Wearables and the Heart: Using mHealth to Detect Sickness
A Canadian hospital is using digital health technology in its ICU to measure heart rate variability, and may someday apply that to remote patient monitoring programs.
- A Canadian hospital is testing a medical-grade wearable designed to alert clinicians if an ICU patient is trending toward illness.
Rockyview General Hospital, a 650-bed facility in Calgary, is using a monitor developed by California-based Biotricity to measure heart rate variability (HRV). Whereas most wearable heart rate monitors can measure a patient’s heart rate at intervals, Biotricity’s medical-grade, high-resolution ECG is designed to measure the milliseconds between heart beats.
The idea, says David Liepert, MD, an anesthesiologist at Rockyview and University of Calgary professor who’s leading the study, is to measure a patient’s heart rate carefully enough to detect the subtle changes in variability in between the beats. That, he says, is what determines whether a patient’s heart is struggling.
“It’s not about the heart rate but about the number of milliseconds between each beat. Healthy people have a very specific sort of variability,” says Liepert - as do patients in an ICU who are recovering from a major health issue, or period of stress. “There are patterns when that variability isn’t good” that indicate stress and affect the body’s ability to move around and fuel a healthy heart.
Liepert says the goal now is to focus on people recovering in an ICU, to map out HRV patterns that can be used to identify such issues as the development of sepsis (which can be spotted some 18 hours before the condition occurs), wound infections and blood clots, as well as the onset of stroke, diabetes and cardiovascular disease.
Eventually, say Liepert and Biotricity co-founder, president and CEO Waqaas Al-Siddiq, the study will expand outside the health system, with wearable monitors that can be worn by a patient at home, enabling clinicians to track their health for weeks.
Al-Siddiq says Biotricity’s work with Rockyview is focused on creating a remote patient monitoring platform that will qualify for payer reimbursement.
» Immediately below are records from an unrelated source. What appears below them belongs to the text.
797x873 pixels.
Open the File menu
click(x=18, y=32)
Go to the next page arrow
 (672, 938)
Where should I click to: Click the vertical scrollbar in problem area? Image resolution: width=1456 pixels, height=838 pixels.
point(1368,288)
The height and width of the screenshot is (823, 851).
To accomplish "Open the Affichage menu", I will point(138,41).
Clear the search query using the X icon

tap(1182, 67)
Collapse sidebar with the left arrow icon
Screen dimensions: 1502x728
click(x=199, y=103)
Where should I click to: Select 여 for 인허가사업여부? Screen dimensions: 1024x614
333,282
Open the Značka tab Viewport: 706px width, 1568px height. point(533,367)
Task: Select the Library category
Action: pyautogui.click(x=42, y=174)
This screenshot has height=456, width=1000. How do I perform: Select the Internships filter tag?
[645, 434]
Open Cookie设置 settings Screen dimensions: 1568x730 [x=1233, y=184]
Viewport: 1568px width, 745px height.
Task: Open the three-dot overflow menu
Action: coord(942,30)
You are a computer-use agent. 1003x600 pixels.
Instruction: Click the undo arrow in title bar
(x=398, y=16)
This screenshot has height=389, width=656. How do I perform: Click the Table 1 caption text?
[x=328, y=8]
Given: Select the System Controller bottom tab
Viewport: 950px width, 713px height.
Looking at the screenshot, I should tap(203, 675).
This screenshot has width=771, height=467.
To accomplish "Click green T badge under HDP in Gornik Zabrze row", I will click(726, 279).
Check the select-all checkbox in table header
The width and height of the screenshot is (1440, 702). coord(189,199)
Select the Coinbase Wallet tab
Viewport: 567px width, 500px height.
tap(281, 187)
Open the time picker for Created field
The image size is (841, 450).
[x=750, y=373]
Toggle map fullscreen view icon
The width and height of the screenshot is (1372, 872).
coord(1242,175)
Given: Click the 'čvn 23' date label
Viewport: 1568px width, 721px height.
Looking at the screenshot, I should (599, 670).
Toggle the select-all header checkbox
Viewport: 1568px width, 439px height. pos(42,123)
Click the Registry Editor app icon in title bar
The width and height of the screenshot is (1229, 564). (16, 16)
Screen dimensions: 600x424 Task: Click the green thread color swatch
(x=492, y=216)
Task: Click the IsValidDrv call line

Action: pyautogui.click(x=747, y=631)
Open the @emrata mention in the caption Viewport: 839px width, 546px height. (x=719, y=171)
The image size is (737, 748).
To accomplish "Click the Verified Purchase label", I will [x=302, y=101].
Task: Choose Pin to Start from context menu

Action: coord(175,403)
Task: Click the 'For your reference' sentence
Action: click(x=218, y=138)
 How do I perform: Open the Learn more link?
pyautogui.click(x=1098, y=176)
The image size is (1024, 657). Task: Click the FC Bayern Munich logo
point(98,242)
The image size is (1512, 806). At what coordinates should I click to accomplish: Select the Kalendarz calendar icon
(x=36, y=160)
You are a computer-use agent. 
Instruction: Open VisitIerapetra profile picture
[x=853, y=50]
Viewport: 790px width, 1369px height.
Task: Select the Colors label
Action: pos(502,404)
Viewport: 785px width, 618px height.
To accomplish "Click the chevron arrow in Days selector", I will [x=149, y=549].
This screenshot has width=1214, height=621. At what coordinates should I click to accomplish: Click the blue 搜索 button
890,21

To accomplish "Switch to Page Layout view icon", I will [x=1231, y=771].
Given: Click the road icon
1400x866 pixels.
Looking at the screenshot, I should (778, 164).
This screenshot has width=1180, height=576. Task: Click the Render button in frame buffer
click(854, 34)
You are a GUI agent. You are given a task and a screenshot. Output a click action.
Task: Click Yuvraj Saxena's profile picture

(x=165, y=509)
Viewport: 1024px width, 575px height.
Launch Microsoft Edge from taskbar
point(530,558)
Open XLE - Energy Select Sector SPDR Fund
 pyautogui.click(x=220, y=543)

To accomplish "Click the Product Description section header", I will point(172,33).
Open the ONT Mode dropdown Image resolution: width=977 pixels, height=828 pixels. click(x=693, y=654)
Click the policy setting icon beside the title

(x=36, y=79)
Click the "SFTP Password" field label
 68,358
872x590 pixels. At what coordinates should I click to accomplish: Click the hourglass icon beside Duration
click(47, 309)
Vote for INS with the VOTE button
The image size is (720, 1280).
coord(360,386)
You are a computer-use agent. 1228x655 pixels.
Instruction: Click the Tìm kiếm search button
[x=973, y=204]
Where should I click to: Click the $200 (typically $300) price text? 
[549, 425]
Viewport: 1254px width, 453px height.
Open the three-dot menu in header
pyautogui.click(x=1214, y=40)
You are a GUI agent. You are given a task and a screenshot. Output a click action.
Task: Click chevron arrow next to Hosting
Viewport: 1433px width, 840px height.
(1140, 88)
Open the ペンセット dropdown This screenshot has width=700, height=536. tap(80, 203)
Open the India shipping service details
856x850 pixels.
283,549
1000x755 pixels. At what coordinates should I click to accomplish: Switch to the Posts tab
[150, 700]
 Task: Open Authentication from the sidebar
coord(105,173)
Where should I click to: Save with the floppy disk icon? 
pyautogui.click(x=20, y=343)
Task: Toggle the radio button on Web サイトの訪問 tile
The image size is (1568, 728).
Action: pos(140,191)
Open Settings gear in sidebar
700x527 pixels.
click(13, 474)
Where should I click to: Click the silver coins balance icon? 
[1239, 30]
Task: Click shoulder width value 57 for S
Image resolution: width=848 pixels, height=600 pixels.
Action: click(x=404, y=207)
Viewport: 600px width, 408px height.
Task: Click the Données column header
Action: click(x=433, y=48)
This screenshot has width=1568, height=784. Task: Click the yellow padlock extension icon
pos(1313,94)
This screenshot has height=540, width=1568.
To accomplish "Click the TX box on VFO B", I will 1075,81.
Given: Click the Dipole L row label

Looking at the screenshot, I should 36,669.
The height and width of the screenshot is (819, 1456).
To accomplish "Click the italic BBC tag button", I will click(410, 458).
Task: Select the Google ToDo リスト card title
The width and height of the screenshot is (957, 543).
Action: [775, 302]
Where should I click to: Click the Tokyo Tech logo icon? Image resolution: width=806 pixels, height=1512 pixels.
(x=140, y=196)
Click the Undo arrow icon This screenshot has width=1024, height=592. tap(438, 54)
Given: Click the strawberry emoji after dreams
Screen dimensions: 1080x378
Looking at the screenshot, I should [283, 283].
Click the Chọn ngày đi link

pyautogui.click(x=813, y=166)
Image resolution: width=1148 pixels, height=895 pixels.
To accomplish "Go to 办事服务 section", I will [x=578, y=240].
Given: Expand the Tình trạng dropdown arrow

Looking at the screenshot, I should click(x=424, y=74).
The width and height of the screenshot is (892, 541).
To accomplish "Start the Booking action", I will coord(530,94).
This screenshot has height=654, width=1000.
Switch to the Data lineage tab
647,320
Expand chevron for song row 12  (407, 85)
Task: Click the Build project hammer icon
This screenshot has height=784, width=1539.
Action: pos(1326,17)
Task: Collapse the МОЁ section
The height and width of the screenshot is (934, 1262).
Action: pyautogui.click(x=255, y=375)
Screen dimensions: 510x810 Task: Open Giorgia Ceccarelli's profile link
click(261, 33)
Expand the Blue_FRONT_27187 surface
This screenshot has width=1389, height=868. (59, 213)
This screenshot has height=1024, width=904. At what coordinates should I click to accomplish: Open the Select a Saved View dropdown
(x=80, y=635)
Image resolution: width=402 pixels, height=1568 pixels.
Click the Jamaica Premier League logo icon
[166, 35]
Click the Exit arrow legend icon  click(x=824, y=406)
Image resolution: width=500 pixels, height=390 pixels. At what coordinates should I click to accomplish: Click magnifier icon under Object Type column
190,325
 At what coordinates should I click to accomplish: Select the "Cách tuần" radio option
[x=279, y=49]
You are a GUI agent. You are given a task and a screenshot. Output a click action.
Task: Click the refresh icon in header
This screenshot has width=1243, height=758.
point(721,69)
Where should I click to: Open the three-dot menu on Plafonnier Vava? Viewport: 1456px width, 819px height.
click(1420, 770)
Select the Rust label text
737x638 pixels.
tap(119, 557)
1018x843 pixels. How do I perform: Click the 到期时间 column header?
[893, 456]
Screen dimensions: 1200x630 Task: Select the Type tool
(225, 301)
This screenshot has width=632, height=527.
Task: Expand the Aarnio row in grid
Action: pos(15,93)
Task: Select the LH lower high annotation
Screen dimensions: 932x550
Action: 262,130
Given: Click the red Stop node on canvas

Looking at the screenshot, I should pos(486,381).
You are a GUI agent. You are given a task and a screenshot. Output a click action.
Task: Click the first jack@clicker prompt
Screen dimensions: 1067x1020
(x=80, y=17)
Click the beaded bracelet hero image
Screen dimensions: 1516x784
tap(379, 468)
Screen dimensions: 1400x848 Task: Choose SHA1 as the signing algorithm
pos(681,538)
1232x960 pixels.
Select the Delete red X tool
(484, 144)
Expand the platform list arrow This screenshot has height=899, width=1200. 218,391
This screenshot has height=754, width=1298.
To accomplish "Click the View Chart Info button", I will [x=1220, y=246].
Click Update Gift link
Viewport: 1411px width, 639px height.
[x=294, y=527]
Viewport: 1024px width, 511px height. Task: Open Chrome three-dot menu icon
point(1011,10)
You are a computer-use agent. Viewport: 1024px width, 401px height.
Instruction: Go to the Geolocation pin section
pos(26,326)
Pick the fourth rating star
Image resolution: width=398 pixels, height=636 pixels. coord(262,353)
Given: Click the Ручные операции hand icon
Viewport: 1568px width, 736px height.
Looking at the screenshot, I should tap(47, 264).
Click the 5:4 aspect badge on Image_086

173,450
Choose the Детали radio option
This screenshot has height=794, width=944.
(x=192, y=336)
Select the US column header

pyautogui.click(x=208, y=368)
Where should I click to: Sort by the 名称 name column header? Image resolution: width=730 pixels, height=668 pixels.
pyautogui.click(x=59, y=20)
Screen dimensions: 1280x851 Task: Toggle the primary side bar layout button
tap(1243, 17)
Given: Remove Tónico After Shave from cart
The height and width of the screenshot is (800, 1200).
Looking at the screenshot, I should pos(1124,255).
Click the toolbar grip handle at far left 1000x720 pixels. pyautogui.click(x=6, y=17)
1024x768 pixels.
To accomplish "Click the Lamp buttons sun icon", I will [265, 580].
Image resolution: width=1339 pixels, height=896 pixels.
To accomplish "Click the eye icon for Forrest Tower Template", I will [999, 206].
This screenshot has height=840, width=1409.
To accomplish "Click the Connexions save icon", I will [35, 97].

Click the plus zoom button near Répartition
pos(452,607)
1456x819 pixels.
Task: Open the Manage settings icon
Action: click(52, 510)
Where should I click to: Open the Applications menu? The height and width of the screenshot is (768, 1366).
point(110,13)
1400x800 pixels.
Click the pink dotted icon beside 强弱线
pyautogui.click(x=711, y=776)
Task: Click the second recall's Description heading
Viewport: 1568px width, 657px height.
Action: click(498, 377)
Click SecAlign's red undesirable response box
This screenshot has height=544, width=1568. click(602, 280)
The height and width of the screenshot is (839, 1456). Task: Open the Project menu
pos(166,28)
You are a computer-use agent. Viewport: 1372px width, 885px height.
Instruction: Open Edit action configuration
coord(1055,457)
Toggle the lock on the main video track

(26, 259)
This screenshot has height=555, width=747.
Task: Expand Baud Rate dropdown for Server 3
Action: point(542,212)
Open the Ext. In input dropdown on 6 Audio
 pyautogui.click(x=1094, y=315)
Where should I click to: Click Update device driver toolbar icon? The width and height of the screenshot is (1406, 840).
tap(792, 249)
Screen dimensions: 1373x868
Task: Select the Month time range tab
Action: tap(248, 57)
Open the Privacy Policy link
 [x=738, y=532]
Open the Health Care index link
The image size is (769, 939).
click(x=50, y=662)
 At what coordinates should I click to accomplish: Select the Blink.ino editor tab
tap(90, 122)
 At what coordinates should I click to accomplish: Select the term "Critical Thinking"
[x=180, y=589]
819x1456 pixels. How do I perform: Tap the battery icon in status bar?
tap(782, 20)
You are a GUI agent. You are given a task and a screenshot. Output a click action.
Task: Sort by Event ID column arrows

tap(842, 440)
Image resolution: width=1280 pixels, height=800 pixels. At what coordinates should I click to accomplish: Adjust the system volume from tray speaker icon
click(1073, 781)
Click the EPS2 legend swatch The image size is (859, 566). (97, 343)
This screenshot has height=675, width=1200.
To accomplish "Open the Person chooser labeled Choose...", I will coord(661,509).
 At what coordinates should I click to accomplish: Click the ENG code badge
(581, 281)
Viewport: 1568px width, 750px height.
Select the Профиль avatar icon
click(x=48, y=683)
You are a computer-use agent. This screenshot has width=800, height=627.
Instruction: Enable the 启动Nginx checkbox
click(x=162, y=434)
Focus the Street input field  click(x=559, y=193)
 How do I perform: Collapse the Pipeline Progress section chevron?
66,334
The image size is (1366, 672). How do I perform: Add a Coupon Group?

That means creating a platform that “gives doctors high-quality data over long terms with a high sample rate.” It also means moving slowly from one stage to the next, studying how the wearable monitors work in ICUs and other departments and with different types of patients before looking at post-discharge capabilities.
It’s a problem that has long plagued the wearable market. While consumer-facing fitness bands and smartwatches pledge to measure heart rate, they’re typically inaccurate and not trusted by clinicians, who want medical-grade data. Several mHealth companies are working on clinical-facing wearables, starting with use cases inside the health system.
“Our research with Dr. Liepert will drive the development of our next-generation medical devices that provide more detailed, medical grade data while being easy to wear,” Al-Siddiq said in a recent press release detailing the company’s work with Rockyview. “Biotricity will disrupt how clinical grade data is captured, used and tracked by both sick and healthy people and will be instrumental in helping healthcare professionals reduce costs and support the move to evidence-based healthcare.”
For Liepert, who became friends with Al-Siddiq several years ago after dealing with a virus that attacked his heart, the technology promises to help clinicians monitoring patients after a health scare as well as people who want to perform their own stress tests at home.
“Basically anything that stresses the body or reduces your ability to move around” could be detected and analyzed by HRV technology, he says. The challenge going forward will be to not only perfect the technology, but create a form factor that will be comfortable, perhaps even unobtrusive.
“Basically, we’re working to detect the difference between sickness and health,” he says.